There are two things about that moment I will not forget. One is the way the men looked, how they sounded and comported themselves. I watched one as he got ready to leave and was struck by the fact that the usual bearing of White House personnel in these crisis call/dinner party situations-studiously serious, a tad self-important, unconcealably proud to be called to duty while the rest of us wallow in our meal, an ever so slightly perceptible swagger to the exiting stride from the party-all this was totally absent. He looked forlorn, winded. My other observation was of the rest of us. Self-confident, gabbling people, hard to fluster or surprise or in fact touch in any other fashion when we are in this, our collective, Washington out-to-dinner mode, we dropped our defenses, at least temporarily. It was as if each of us summarily became, in that moment, whoever we really are. News of suicide does that. It is a starkly humbling experience. We are obliged to contemplate but cannot imagine this unconditional rejection of life and obliteration of self.

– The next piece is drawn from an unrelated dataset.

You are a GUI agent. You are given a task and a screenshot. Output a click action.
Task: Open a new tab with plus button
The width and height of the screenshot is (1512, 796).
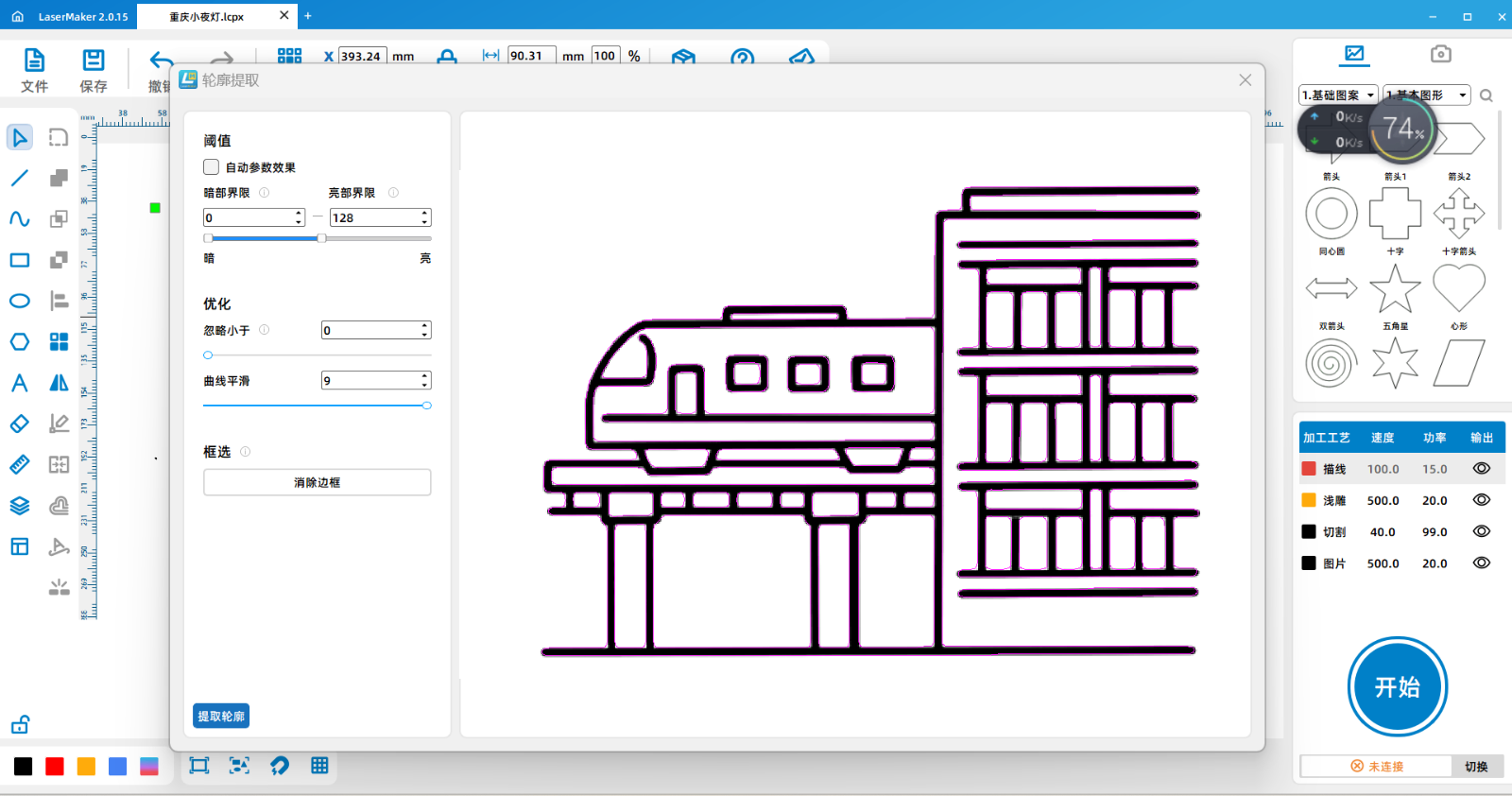pyautogui.click(x=308, y=16)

That was the immediate reaction not just of a group at dinner, but of the larger political-journalistic community of Washington as well. The death was a sudden reminder that this newly arrived fellow in town, known little to most of us and perceived, in our typical way, as an abstract composite of his job and his political importance, was in fact a vulnerable human being; and this, in turn, had the predictable effect of disturbing people’s own ritual, self-shielding enactment of wise-guy roles and absorption in the tiny details of the daily power and ratings competition. It reminded them of their own mortality and created a powerful feeling of empathy and regret.

But as I observed the reaction around town, I saw pretty quickly a second phase get started. We set about attempting our own acts of rejection and obliteration, rejecting and obliterating the threatening implication of the man’s action as it stood, as it had been originally reported. For what Vincent Foster’s improbable, mysterious, audacious act had implied couldn’t easily be accepted. His death had to be understandable in our own terms. People started trying to make it more familiar and less destabilizing to themselves and the established political order. They tried to tame it, demystify it, bring it down to daily, understandable, homely, political newsprint scale. A suicide like this by definition steps outside the framework of conventional concerns and responses. It blows up the rules with its gunshot and is a quintessentially private, excluding act. It says there is a dimension to this you will never understand. To which the survivors almost at once reflexively reply: Oh, no. It must have been the travel-office scandal and the attacks on him about it in the press. And, importantly, even though this could be said to be inviting the conclusion that the capital’s culture was responsible for Vincent Foster’s death-hounding, etc.-this is somehow accepted as preferable to not being in some way implicated in it. The latter conclusion threatens our perverse self-esteem, the conceit that this tiny political universe is the universe and that nothing that happens can be explained except in terms of it. So we got on with our speculations and suppositions and our search for a one-size-fits-all Washington rationalization of the act.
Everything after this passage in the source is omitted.